Впрочем, не все. Остался еще один человек, с которым Арина еще не поговорила — неведомая Роза Салтыкова. Вероятная дама сердца Шубина. Уж если кто и знает, что было у старого опера на душе, то это она.
— Салтыкова, — сообщила трубка бархатным контральто.
— Роза Тиграновна? — переспросила, почему-то вдруг испугавшись, Арина.
— Она самая, — подтвердила дама. — С кем имею честь?
— Следователь Арина Вершина.
— Чем же я могу помочь следователю?
— Роза Тиграновна, я расследую обстоятельства смерти Егора Степа…
Договорить она не успела.
— Егор Степанович умер? — перебила обладательница контральто.

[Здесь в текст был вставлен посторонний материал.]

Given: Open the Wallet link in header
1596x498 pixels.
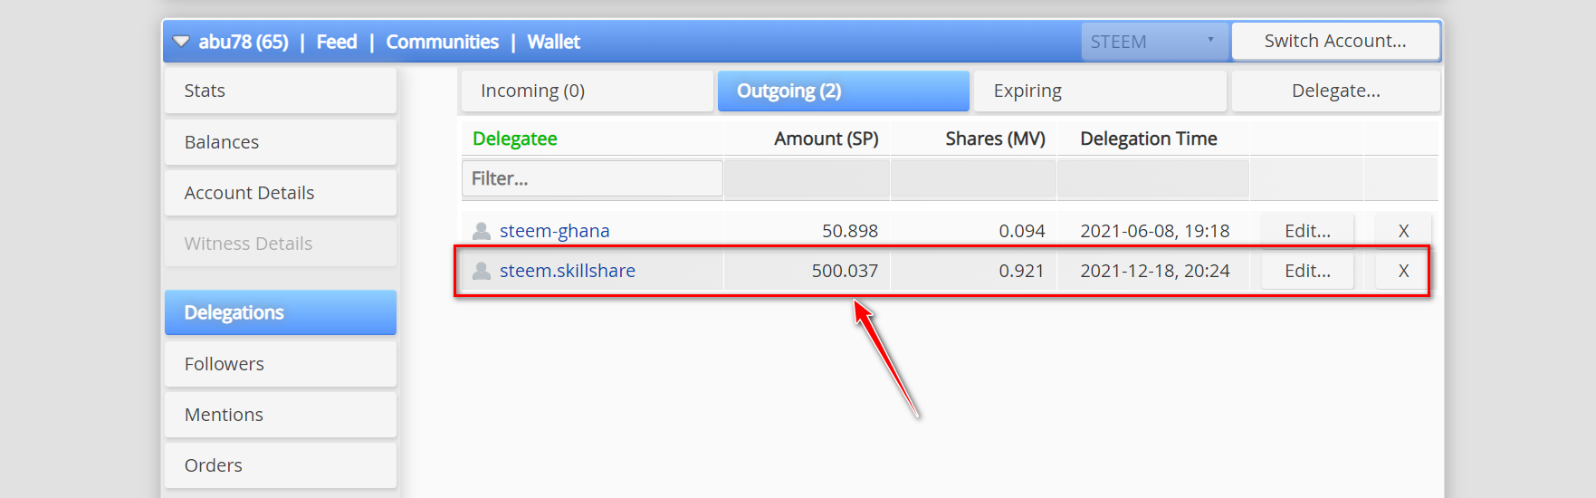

— Он… Простите, вы ведь, насколько я понимаю, были знакомы, так?
— Безусловно. И, видимо, «умер» — некорректное определение? Раз его смертью занимается следователь. Он… убит? Или, что вероятнее, покончил с собой?
Кажется, эта дама — первая из шубинских знакомых, кто не считает его самоубийство невероятным, даже наоборот.
— Роза Тиграновна, какие отношения вас связывали?
— Отношения? Ну, можно и так назвать. Я была его лечащим врачом. Или наблюдающим, это будет точнее.
— Врачом?
— Что вас так удивило?
— Но… Простите… В нашей поликлинике в его медкарте ничего такого нет. И наш судмедэксперт на вскрытии не обнаружил никаких серьезных заболеваний. А с вами Егор Степанович, судя по истории телефонных звонков, общался более чем регулярно.
— Ваш судмедэксперт? — почти пренебрежительно переспросила дама. — Как можно было не заметить очевидного? Впрочем… — возразила она сама себе. — Как умер Егор Степанович?
— Он застрелился. Ну то есть пока все выглядит именно таким образом.
— Застрелился, значит. И, конечно, стрелял в голову.
— Да, действительно. А это имеет значение?
— Тогда беру назад свои слова о вашем танатологе. Если выстрел был в правый висок, то понятно, что при аутопсии ваш специалист ничего не увидел. Опухоль была совсем маленькая. Ну, точнее, маленькая сравнительно с тем, какие они вообще бывают. Но в масштабах мозга это совсем другое дело.
— Опухоль? Вы онколог?
— Да, госпожа Вершина. Доктор медицинских наук профессор Салтыкова к вашим услугам.
— То есть он умирал, да?
— Строго говоря, он мог прожить еще довольно долго. Относительно долго. Год, два, может, три. Опухоль действительно маленькая, и рост нам удалось довольно успешно купировать. Но образование очень неудачно расположено. В том смысле, что…
Арина вдруг вспомнила рассказ соседки про то, как Шубин якобы не мог попасть ключом в замочную скважину и «бодал стену». Не пьян он был — голова у него болела!
— Ему было очень плохо, да? — перебила она профессоршу. — Головные боли?
— Да. Сперва эпизодические, но в последнее время почти непрерывные и весьма… неприятные. А от тяжелых препаратов Егор Степанович категорически отказывался. Боже мой. Он мне сказал, что поедет к дядьке какому-то в Сибирь. Шаман там, что ли, знакомый. Чушь, конечно, несусветная, но, положа руку на сердце, это уже не имело значения. Господи, какая жалость! Хотя, учитывая его состояние, он выбрал, быть может, лучший выход.
* * *
Итак, все вопросы получили свои ответы. И — как умер Шубин, и — почему. Но надо же, какая несгибаемая воля — превратить собственную смерть в орудие своей борьбы.
Конечно, он никого не убивал. И его никто не убивал. Сам застрелился, не в силах больше сражаться с неотвратимой Смертью. И обставил самоубийство так, чтобы сымитировать убийство — чтобы привлечь внимание к тем делам, которые ему самому покоя не давали.
Она буквально видела — словно кто-то кино показывал — как все тогда происходило.
Вот он стоит посреди комнаты. Из распахнутой балконной двери тянет вечерним холодом. Сгущается темнота. Он прислушивается — на пустыре уже пусто. Вытаскивает из ящика стола «макаров», оглядывается — может быть, вдыхает поглубже — может быть, направляет ствол в сторону балкона и… нажимает спусковой крючок. На секунду задумывается: достаточно ли громок был выстрел, чтобы его услыхала соседка? Да, более чем достаточно.